【29】Killer itigo-2
缶コーヒーを飲んで居ると路地の先から、明らかに不審な男が僕達の事を覗いている。水谷はそれでも何事も無く
「きっと彼が犯人ですが。こっちの人数で迂闊に近付けない理性は持っていますね。」
そう冷静に言うと。さっきの千香子への手紙を広げて不審な男へヒラヒラと見せた。流石にこの挑発に男は決心したのか紙袋から刃渡り20センチ程の包丁を取り出して僕達に近付いてきた。僕はこの馬鹿げた状況を作り出した水谷に苛立ちながら
「何挑発してんですか!こんな人気の無い所で!」
そう声を荒らげると。水谷は
「それじゃ逃げましょう。助けてー!殺されるー!」
と冷静に大きな声を出して男とは反対の道へと歩き始めた。直ぐに曲がり角となり僕達は右へと曲がった。しかしその通りは通行禁止の看板が掲げられ僕達は行き止まりになってしまった。僕は
「行き止まりじゃないですか!どうすんですか!水谷さん!」
「その叫びファインプレーです。」
そんな事を言っているうちに男は包丁を握り締めて角を曲がり、僕達の視界へと現れた僕達は逃げる術も無く男は包丁を振りながら近付いて来る。
僕は恐怖の余りに目を瞑りしゃがみ込んだ。そして周りからバタバタと激しい音が聴こえ僕は目を開けると包丁を持った男は3人の警察官に取り押さえられていた。そして水谷は一人の警察官に
「そこの角でコーヒーを飲んでいましたら。いきなり包丁を持って追い掛けられてですね......」
そう警察官に説明していた。僕は千香子へ
「どうなったんですか?」
そう訊ねると千香子は
「珠樹の奴。ここまで態と誘導していたのよ。交番だと外出している事もあるから、確実に警察官の居る。昨日の爆破事件の現場へ。」
そう言うと周りにのビルは黒く煤けており。通行禁止の看板から駅でも見掛けた『立ち入り禁止』テープが貼られ。他にも警備の警察官が現場に居た。僕は
「何だよぉ。」
と座り込むと。千香子は肩に手を当てて
「珠樹はあの男に気付かれず。ここまで誘導して逮捕させたかったのよ。今後の私達の安全の為に。あんなしててあの人は他人の事ばかり考えて居るのよ。さっ。犯人も逮捕されたし帰りましょうか。」
僕達は一通り話を警察官に聞かれると直ぐに解放になり。Killer itigoと名乗った男はパトカーに乗せられ連れて行かれた。その時に警察官の男が
「水谷さん。私は菅田警部の後輩で迫田と言います。まだあの件を追っているのですか?貴方でしたら追っているのでしょうね。これ私の名刺になります。協力出来る事が有りましたら連絡ください。」
そう言って僕達の下から離れて行った。水谷は名刺をポケットに入れると大通りの方へと歩いて行くので、僕達も付いて行くと。そこではストリートミュージシャンが弾き語りをしており。水谷はそこを指差すと手を振って僕から離れて行き。千香子と和恵も手を振って離れて行った。

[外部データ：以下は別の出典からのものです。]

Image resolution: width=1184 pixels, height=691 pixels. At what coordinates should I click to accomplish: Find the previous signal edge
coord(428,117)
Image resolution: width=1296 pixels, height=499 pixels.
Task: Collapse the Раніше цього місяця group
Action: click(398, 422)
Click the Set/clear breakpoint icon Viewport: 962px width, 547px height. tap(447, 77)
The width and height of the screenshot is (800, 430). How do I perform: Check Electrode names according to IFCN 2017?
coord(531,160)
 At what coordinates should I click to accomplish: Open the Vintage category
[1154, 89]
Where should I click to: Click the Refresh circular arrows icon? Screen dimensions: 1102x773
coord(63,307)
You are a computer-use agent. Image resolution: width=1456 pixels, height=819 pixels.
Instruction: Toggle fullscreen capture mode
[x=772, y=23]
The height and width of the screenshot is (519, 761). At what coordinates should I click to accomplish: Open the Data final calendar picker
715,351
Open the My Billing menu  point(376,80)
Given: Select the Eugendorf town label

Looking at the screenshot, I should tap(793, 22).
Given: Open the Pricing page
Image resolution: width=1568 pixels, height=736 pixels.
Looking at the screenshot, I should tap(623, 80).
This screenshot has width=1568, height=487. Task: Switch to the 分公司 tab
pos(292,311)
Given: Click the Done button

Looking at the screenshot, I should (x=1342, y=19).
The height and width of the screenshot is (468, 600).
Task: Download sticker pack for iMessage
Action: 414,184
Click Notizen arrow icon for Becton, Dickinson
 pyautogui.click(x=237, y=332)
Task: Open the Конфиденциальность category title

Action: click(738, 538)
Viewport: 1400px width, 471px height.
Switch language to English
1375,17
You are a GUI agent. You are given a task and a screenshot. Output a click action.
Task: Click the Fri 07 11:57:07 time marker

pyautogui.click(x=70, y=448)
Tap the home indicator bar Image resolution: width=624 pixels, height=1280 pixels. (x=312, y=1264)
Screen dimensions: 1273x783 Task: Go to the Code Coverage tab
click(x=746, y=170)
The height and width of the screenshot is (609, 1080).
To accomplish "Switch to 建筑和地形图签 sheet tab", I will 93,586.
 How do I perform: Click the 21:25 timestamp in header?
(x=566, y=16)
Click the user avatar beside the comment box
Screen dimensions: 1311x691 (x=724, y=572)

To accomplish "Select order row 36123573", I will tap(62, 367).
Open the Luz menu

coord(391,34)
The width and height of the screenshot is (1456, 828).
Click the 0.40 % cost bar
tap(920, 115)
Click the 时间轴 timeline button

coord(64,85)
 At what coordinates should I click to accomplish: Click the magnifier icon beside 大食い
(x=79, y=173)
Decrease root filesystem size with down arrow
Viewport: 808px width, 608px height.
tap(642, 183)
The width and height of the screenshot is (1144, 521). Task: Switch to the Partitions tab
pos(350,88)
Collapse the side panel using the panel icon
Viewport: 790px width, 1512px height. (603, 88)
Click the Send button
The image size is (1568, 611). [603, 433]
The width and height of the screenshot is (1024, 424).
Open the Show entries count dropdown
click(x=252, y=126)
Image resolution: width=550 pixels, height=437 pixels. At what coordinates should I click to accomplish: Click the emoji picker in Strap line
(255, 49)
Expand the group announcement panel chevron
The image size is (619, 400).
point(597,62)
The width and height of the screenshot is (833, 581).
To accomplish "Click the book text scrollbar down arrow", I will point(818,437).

ストリートミュージシャンは聖母であった。彼女は練習を兼ねて路上で歌いそうやって地道に歩を進めて居たのだ。僕は名乗りでもせずに離れた位置でマリアの歌を聴いていると。マリアは
「新作なんですけどね。アッシこの間、アッシを必要としている世界なんて無いって理解して。死のうと思ったんすけど。そんなアッシの歌が必要なものだと言ってくれた人が居たんっす。その時の気持ちを歌うので聴いてください。」
そう言うと。マリアは朝唄っていた歌をやりはじめた。朝とは違い細かい部分も変更されていた。そしてマリアの歌に少しずつ人が足を止めるようになって。いつの間にかマリアの周りには人集りが出来ていた。
曲を終えると拍手に包まれたマリアは照れくさそうにお辞儀をしてギターや譜面を片づけ始め。僕はマリアへ近付くとマリアは照れ臭そうに笑って。僕達は二人で手を繋いでアパートへと帰った。